AES was adopted by National Institute of Standards
and Technology (NIST) as US FIPS PUB 197 in
November 2001 after a 5-year standardisation
process.
Central Controller ( CC )
The central entity that terminates the LWAPP protocol
tunnel from the LWAPP APs. Throughout this MIB,
this entity also referred to as 'controller'.
Cisco Centralized Key Management ( CCKM )
Client and AP exchange several EAPOL packets in the
process of EAP authenticaton to determine dynamic
session key (NSK), which is used for encrypting
packets between them.
When client moves to new-AP, it has to mutually
authenticate with the new-AP and derive new NSK. This
is being done by using complete EAP authentication
(which is time consuming and causes noticeable delay
in the voice application). Till that time, no data
packets are being transmitted between new-AP and
client.

**Required actions:**
1) Would you quote the glossary word for word from "Central Controller ( CC" up to and including "packets between them."?
2) Can you restate the glossary paragraph beginning "When client moves to new-AP" more briefly, keeping its main facts?

**Recorded data:**
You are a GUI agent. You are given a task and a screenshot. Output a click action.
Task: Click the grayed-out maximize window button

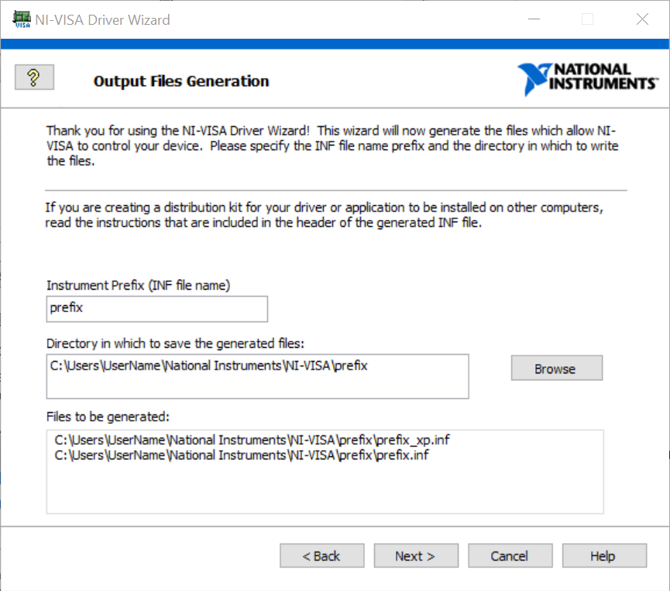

**Responses:**
1)
Central Controller ( CC )
The central entity that terminates the LWAPP protocol
tunnel from the LWAPP APs. Throughout this MIB,
this entity also referred to as 'controller'.
Cisco Centralized Key Management ( CCKM )
Client and AP exchange several EAPOL packets in the
process of EAP authenticaton to determine dynamic
session key (NSK), which is used for encrypting
packets between them.

2) When a client moves to a new AP, it must mutually authenticate with that AP and derive a new NSK through complete EAP authentication. This is time-consuming and causes noticeable delay in voice applications. Until it finishes, no data packets pass between the new AP and the client.